Meady v. Greyhound Canada Transportation Corp., 2015 ONCA 6:
[31] In considering the admissibility of the expert evidence, the trial judge correctly identified the test in R. v. Mohan, [1994] 2 S.C.R. 9, as explained by this court in R. v. Abbey, 2009 ONCA 624, 97 O.R. (3d) 330, leave to appeal to S.C.C. refused, [2010] S.C.C.A. No. 125. The test has four requirements: (a) the evidence must be relevant; (b) it must be necessary to assist the trier of fact; (c) it must not be subject to an exclusionary rule; and (d) the expert must be properly qualified.
[32] The issue on this appeal is the second requirement – the necessity of the evidence to assist the trier of fact. In Mohan, at p. 23, the Supreme Court explained that necessary evidence must be outside the knowledge and experience of the trier of fact:
This pre-condition is often expressed in terms as to whether the evidence would be helpful to the trier of fact. The word "helpful" is not quite appropriate and sets too low a standard. However, I would not judge necessity by too strict a standard. What is required is that the opinion be necessary in the sense that it provide information "which is likely to be outside the experience and knowledge of a judge or jury": as quoted by Dickson J. in R. v. Abbey,[1982] 2 S.C.R. 24]. As stated by Dickson J., the evidence must be necessary to enable the trier of fact to appreciate the matters in issue due to their technical nature. In Kelliher (Village of) v. Smith, [1931] S.C.R. 672, at p. 684, this Court, quoting from Beven on Negligence (4th ed. 1928), at p. 141, stated that in order for expert evidence to be admissible, "[t]he subject-matter of the inquiry must be such that ordinary people are unlikely to form a correct judgment about it, if unassisted by persons with special knowledge".
[33] The application of the necessity criterion asks whether the trier is able to form a correct judgment about the issue without the assistance of persons with special knowledge.
[34] The general standard of care of a professional, such as a police officer, is a question of law, but the content of the standard of care in a particular case is a question of fact. As such, the content of the standard will generally require expert evidence: Krawchuk v. Scherbak, 2011 ONCA 352, 106 O.R. (3d) 598, at para. 125, 133, leave to appeal to S.C.C. refused, [2011] S.C.C.A. No. 319.
[35] This is, however, subject to the exception for “nontechnical matters or those of which an ordinary person may be expected to have knowledge”: Krawchuk, at para. 133, referring to Zink v. Adrian (2005), 2005 BCCA 93, 37 B.C.L.R. (4th) 389, at para. 44.

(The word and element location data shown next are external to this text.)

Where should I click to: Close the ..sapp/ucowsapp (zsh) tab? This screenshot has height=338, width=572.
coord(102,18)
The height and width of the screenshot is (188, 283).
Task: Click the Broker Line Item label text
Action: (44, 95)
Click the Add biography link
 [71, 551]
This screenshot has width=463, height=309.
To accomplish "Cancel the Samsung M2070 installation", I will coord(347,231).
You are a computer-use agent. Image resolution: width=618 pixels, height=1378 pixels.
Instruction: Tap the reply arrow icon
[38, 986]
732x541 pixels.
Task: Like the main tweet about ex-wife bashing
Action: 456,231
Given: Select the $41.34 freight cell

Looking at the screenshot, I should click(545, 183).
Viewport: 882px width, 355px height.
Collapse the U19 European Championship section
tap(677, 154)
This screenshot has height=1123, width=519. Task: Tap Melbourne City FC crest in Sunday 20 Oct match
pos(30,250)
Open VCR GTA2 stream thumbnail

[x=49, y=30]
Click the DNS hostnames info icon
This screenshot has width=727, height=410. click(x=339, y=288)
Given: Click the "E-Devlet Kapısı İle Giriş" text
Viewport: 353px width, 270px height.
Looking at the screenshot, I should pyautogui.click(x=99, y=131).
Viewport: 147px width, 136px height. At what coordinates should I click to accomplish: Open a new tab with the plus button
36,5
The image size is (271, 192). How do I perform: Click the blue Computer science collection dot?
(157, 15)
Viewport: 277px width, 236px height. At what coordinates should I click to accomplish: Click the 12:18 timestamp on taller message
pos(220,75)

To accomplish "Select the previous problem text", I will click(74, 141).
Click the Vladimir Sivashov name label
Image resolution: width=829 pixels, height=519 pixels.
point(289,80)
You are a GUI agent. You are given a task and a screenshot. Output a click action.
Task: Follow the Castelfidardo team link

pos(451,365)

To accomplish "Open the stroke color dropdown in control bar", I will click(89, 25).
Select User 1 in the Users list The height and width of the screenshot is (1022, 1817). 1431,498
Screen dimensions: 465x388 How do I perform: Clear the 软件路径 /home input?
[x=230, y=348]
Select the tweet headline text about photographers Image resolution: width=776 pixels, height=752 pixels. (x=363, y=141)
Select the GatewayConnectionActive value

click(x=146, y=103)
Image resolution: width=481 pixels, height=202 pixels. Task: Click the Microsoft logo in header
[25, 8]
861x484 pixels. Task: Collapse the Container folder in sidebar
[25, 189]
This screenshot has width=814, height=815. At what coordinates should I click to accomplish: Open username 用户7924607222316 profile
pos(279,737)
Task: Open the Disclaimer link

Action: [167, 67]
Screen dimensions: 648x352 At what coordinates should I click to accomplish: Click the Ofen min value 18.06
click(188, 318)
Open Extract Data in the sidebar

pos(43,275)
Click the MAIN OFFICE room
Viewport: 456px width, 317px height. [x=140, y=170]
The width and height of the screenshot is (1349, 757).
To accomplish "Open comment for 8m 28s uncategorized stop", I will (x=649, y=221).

[36] The trial judge invoked this exception in refusing to admit the expert evidence. He quoted the British Columbia Court of Appeal in Burbank, above, at para. 79:
Expert evidence would only be necessary (and therefore admissible) to establish the standard of care in a negligence case of this kind if the conduct in question gave rise to considerations beyond common understanding. Evidence that need not invariably be expert evidence might be adduced to prove the training police officers are given, or to explain police practice, or where needed to interpret and explain the application of requirements contained in legislation or policy with which the trier of fact is unlikely to be familiar. These are just examples of the kind of evidence that where needed might go toward assisting the court in establishing the standard of care. But unless the nature of the inquiry into the conduct of a police officer is actually beyond the common understanding or experience of judge or jury, evidence of the standard of care, particularly expert opinion, is not required and should not be admitted. It is not otherwise necessary to adduce evidence that a police officer failed to meet the standard of care of a competent police officer.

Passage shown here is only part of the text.